- Brano da leggere
»»
3. Il confronto può essere spinto più avanti, partendo da un'ulteriore considerazione: la natura cioè di tempio inaugurato delle aree comiziali, che si rivela anche attraverso la pianta quadrata o quadrangolare di questi (11) e che sembra rinviare ad un'analoga situazione anche nel caso del teatro di Pietrabbondante, racchiuso entro uno spazio quadrato, e probabilmente destinato, anche se non in modo esclusivo, alle assemblee dei Sanniti Pentri: assemblee che dobbiamo immaginare di natura militare, oltre che politica, analogamente ai comitia centuriata romani, come non ha mancato di sottolineare La Regina. Questi ha anche notato (12) che il santuario più antico, poi sostituito dal "teatro e dal tempio B", occupava in origine l'area compresa tra questi due edifici. Si doveva trattare di un piccolo tempio ionico, affiancato da colonnati e chiuso entro un recinto quadrato, databile tra la fine del IV e gli inizi del III secolo a.C. (13) da esso provengono le numerose armi, in gran parte romane, trovate negli scavi del secolo scorso e in quelli recenti: prova dell'uso di dedicarvi le spoglie nemiche in un periodo corrispondente a quello delle guerre sannitiche. Nella stessa direzione va interpretata l'iscrizione con dedica alla Vittoria, appartenente alla fase più tarda, che conferma la continuità delle funzioni esercitate dal santuario (14).
««
Prosegui il brano sul santuario di Pietrabbondante a partire dalla frase che segue l'ultima riportata.

- Dati forniti
»»
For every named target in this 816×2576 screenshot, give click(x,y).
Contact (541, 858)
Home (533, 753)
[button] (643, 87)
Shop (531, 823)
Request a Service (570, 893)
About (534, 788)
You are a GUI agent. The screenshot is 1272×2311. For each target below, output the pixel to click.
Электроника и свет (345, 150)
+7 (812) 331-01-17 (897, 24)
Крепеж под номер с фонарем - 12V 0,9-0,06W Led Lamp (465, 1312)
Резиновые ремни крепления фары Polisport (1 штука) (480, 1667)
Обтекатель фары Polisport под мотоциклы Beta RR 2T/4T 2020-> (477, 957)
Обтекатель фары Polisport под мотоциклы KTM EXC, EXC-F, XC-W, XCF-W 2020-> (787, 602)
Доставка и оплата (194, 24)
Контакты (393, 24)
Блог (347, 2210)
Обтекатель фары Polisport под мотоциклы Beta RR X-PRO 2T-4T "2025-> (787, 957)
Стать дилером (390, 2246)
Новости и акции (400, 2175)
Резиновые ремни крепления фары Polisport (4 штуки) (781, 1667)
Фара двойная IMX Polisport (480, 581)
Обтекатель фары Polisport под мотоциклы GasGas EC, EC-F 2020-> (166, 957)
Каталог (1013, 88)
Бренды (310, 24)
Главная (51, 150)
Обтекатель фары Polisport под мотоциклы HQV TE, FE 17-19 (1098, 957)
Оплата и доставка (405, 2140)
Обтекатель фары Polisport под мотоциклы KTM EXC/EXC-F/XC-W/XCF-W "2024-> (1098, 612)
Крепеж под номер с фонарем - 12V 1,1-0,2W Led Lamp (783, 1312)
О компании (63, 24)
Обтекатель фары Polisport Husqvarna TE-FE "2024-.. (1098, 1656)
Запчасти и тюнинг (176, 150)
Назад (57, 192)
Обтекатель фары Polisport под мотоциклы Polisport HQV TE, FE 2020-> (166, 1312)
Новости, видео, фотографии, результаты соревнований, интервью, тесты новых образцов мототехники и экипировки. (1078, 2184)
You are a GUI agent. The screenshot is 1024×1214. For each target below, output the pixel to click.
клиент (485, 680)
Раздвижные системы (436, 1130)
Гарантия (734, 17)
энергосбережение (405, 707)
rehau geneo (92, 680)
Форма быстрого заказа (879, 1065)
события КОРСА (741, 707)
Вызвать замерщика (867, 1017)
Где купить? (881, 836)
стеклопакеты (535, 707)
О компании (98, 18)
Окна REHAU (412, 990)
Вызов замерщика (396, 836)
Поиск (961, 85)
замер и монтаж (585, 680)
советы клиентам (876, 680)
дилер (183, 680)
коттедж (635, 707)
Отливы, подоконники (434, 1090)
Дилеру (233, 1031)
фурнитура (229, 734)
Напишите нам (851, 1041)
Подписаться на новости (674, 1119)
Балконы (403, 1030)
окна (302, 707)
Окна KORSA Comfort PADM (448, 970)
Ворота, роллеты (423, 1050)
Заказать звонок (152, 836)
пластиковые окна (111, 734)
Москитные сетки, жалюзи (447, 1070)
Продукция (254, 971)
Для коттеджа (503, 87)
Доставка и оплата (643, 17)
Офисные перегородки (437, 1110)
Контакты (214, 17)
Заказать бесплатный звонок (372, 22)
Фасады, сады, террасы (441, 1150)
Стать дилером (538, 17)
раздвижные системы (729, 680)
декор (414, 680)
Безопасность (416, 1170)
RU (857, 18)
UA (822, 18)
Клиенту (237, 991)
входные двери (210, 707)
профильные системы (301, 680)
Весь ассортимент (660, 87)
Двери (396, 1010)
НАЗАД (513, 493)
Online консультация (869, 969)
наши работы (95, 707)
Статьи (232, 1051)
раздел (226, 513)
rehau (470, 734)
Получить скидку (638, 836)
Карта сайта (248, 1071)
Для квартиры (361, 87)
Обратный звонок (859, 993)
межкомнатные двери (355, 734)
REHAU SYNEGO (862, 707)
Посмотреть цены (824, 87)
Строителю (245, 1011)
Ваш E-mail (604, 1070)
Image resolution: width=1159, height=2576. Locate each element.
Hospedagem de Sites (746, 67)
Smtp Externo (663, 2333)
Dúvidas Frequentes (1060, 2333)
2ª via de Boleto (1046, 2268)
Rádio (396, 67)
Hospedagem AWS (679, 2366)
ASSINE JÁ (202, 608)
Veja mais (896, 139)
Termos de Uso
««
- Risposta attesa
L'aspetto più antico di questo, un'area quadrata chiusa sui lati da portici e conclusa a nord da un tempietto, conferma la natura di templum del teatro, che verrà più tardi ad occupare lo stesso luogo. Altrettanto significative appaiono le dimensioni dell'area, un quadrato di circa 55 metri di lato, pari a 200 piedi sannitici di 0,275 m.: del tutto corrispondente, cioè, all'impianto descritto da Livio come luogo di iniziazione della legio linteata, che sarebbe stato realizzato ad Aquilonia nel 293 a.C. (15)
Prima di rivolgerci di nuovo a quest'ultimo, è però indispensabile ampliare il confronto tipologico ad altre strutture sacrali dell'area sannitica.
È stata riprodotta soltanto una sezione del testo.